Rebellion and Secrets
Picture a pet trying to get off its leash. Wanting to get away from you, it will yank in the opposite direction from where you are going.
The same process occurs with your tween, and it should. More and more she wants to be her own distinct person and have her own personality, so naturally she pulls away from you. She does this physically, by spending more time with her friends, and psychologically, by rebelling against you. This is a welcome development that can go overboard.
A good way to honor your tween daughter's desire to defy you now and then is to let her have her say in matters that are not important in the long run. Consider her choice of hairstyle, clothing, purses, and nail polish among them. As long as her options are not offensive and against the school dress code, she can go with them.
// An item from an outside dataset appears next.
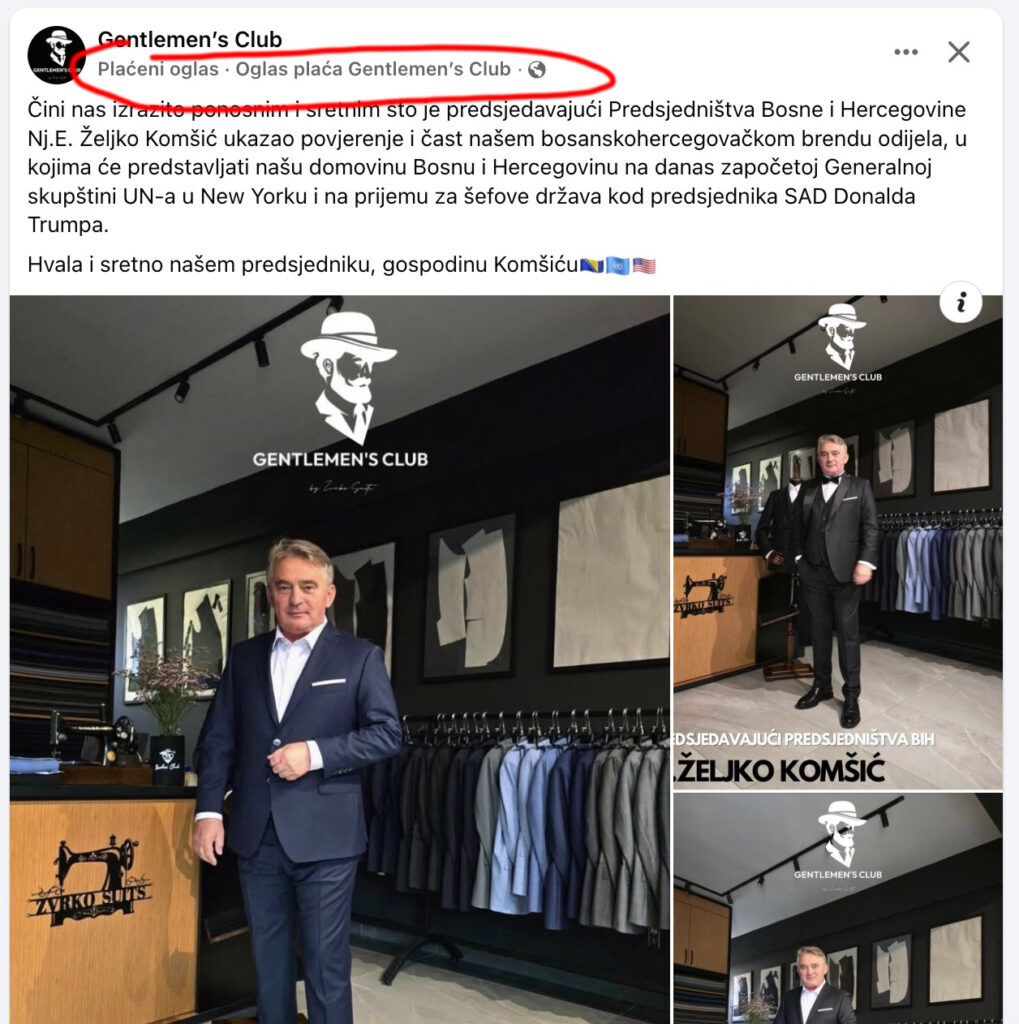Click the "Plaćeni oglas" sponsored label
The height and width of the screenshot is (1024, 1019).
158,69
Be sure your preadolescent daughter has some rules and regulations to rebel against. If there are none in place, she will take her instinct to rebel to school and the community. For a tween, the urge to break rules can be confined to a minimum if it has room to play itself out on the home front.
Do not cave in on matters of safety, health, and important values, however. Make it clear to your girl that you will not bend when it comes to her physical, mental, and psychological well-being. But you can do a few important things:
Compromise. Let your daughter explain to you why she has to stay up until midnight — to attend a concert by a teen idol you approve of, for example. Then have her take a nap before the concert, and another one the day after the concert.
Let her individualize her meals. She can have dinner food for breakfast and breakfast food for dinner, for example; but she must eat three meals a day.
Let her set her own weekly schedule, as far as after-school activities are concerned, as long as she schedules some “me-time” — time for chilling out — on a regular basis.
Give your girl as long a “leash” as you can and only tug her back when you see her approaching a ravine.
Keeping secrets is another trait of girls in their tween stage. Suddenly you find your daughter whispering to her best friend and being whispered to by her. This is a normal stage among girls that age. Some researchers say it is the precursor of later intimacy, a close warm relationship with the “absence of fences.” Use a common-sense approach when dealing with your girl's sudden tendency to keep things from you. In the past, she probably came to you with every little concern. Now you find her discussing all sorts of topics with her friends. Be glad. Do you really care about who had to go to the bathroom twice during social studies?
My daughter talks to her friends on her cell phone a lot, but whenever I enter the room, she hangs up. Do I need to worry?
No, if you notice her overall progress in school and at home continuing along the same lines as in the past. Girls like secrets. But yes, if you find your daughter suddenly neglecting her studies, changing her habits, and refusing to look you in the eye when you ask her if anything is wrong.
If your daughter's secrecy worries you, it is time to find out why. You do that best by getting her to open up about it.